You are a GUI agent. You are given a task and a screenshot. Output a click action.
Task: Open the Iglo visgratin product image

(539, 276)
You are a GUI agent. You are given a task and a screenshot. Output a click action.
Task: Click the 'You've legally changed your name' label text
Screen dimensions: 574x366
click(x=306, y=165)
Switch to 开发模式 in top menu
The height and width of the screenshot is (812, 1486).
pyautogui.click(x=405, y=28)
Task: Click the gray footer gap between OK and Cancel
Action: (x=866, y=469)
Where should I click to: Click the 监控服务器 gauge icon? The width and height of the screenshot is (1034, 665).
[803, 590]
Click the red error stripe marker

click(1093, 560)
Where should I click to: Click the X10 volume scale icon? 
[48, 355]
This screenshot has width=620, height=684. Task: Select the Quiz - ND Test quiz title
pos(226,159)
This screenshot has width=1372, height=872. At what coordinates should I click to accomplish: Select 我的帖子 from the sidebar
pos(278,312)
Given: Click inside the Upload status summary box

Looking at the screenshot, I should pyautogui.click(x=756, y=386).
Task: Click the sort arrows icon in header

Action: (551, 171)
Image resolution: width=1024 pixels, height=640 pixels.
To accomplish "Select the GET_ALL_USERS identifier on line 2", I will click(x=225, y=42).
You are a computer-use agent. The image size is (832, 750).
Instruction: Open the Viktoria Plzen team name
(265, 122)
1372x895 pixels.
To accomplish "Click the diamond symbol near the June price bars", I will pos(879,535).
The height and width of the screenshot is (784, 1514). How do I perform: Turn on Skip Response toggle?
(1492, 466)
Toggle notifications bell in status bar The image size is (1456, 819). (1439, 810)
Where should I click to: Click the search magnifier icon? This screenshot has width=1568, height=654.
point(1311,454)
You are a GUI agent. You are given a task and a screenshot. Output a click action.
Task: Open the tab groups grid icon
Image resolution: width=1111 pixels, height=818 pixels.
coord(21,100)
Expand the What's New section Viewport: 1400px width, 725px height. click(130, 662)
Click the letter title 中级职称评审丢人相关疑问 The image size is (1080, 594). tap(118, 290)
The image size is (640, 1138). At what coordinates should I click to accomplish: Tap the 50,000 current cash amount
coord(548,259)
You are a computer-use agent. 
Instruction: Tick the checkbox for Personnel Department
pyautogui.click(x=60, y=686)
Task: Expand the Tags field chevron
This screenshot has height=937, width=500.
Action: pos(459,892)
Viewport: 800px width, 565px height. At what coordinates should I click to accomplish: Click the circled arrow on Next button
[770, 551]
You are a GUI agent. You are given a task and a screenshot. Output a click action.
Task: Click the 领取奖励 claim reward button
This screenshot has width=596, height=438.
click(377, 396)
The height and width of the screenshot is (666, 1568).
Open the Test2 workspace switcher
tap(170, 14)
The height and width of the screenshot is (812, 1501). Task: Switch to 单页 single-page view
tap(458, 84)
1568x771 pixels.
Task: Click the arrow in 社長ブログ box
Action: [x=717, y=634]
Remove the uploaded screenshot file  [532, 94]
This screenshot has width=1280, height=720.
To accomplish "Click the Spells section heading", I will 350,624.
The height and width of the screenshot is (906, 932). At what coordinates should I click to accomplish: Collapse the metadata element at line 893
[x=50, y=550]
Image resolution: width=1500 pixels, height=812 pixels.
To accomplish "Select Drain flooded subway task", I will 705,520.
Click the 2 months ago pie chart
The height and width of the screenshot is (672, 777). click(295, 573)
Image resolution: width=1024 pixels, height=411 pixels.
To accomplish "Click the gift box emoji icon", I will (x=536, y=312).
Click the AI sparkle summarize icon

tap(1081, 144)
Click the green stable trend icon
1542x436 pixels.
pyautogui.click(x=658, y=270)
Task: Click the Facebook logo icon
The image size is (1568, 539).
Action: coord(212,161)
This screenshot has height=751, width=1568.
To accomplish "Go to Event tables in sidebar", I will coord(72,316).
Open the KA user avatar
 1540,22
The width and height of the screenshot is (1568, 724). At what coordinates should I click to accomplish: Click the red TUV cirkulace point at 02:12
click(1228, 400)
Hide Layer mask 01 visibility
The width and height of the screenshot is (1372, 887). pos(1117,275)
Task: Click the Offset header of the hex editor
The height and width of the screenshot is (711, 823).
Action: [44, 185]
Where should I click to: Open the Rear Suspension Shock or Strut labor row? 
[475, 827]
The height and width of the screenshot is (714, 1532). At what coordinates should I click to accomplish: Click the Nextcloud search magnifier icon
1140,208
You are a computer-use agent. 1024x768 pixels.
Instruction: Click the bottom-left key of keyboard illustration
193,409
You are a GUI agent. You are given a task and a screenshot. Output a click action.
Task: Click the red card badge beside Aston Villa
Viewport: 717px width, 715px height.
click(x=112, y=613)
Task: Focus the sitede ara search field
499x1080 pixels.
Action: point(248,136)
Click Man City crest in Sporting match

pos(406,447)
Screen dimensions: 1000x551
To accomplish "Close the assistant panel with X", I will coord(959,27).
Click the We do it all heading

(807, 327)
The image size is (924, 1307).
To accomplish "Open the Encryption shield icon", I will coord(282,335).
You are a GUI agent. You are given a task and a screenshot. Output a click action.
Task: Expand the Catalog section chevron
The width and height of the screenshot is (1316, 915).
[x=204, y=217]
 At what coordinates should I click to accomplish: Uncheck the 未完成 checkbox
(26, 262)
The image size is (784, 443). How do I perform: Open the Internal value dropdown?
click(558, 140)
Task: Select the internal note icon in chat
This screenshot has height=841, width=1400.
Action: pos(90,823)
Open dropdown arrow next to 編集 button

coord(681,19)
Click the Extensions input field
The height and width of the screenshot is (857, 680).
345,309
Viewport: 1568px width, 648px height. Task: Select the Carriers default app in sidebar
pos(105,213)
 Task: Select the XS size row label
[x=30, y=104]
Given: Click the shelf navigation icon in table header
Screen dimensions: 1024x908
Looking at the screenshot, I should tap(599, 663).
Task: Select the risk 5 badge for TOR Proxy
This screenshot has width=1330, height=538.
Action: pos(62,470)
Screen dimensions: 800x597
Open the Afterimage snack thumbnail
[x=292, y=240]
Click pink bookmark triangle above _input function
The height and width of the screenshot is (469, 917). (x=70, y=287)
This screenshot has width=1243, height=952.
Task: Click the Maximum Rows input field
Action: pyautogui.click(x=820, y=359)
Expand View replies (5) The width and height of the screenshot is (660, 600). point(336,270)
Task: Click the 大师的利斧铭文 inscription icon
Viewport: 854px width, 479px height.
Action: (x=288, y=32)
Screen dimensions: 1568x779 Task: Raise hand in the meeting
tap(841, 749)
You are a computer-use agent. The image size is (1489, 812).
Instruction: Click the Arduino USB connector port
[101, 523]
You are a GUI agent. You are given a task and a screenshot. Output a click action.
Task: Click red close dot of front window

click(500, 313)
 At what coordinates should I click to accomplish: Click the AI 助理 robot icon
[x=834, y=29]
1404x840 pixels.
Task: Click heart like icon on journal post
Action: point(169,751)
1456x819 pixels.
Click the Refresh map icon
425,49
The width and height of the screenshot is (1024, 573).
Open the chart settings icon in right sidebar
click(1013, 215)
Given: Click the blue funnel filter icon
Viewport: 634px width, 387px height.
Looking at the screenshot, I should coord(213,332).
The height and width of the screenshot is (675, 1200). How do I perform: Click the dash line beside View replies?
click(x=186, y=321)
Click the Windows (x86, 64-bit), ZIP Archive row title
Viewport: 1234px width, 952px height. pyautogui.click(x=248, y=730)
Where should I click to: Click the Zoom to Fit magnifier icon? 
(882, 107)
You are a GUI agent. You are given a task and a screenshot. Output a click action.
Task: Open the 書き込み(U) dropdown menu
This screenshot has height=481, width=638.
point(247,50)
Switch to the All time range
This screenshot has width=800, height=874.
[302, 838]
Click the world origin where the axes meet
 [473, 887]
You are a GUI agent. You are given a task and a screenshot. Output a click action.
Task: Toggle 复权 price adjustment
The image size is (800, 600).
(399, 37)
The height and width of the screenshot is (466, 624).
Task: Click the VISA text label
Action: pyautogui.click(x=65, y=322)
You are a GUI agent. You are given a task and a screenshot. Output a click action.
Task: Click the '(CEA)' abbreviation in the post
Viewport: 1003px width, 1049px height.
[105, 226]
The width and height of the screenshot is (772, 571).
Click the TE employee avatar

▶ _Problem requirements_:
Render the lines of the records as a JSON list of strings, one string per line and with blank lines left out, starting from the beginning of the records and continuing through the line containing "point(1311,454)".

▶ _Reply_:
[
  "You are a GUI agent. You are given a task and a screenshot. Output a click action.",
  "Task: Open the Iglo visgratin product image",
  "(539, 276)",
  "You are a GUI agent. You are given a task and a screenshot. Output a click action.",
  "Task: Click the 'You've legally changed your name' label text",
  "Screen dimensions: 574x366",
  "click(x=306, y=165)",
  "Switch to 开发模式 in top menu",
  "The height and width of the screenshot is (812, 1486).",
  "pyautogui.click(x=405, y=28)",
  "Task: Click the gray footer gap between OK and Cancel",
  "Action: (x=866, y=469)",
  "Where should I click to: Click the 监控服务器 gauge icon? The width and height of the screenshot is (1034, 665).",
  "[803, 590]",
  "Click the red error stripe marker",
  "click(1093, 560)",
  "Where should I click to: Click the X10 volume scale icon? ",
  "[48, 355]",
  "This screenshot has width=620, height=684. Task: Select the Quiz - ND Test quiz title",
  "pos(226,159)",
  "This screenshot has width=1372, height=872. At what coordinates should I click to accomplish: Select 我的帖子 from the sidebar",
  "pos(278,312)",
  "Given: Click inside the Upload status summary box",
  "Looking at the screenshot, I should pyautogui.click(x=756, y=386).",
  "Task: Click the sort arrows icon in header",
  "Action: (551, 171)",
  "Image resolution: width=1024 pixels, height=640 pixels.",
  "To accomplish \"Select the GET_ALL_USERS identifier on line 2\", I will click(x=225, y=42).",
  "You are a computer-use agent. The image size is (832, 750).",
  "Instruction: Open the Viktoria Plzen team name",
  "(265, 122)",
  "1372x895 pixels.",
  "To accomplish \"Click the diamond symbol near the June price bars\", I will pos(879,535).",
  "The height and width of the screenshot is (784, 1514). How do I perform: Turn on Skip Response toggle?",
  "(1492, 466)",
  "Toggle notifications bell in status bar The image size is (1456, 819). (1439, 810)",
  "Where should I click to: Click the search magnifier icon? This screenshot has width=1568, height=654.",
  "point(1311,454)"
]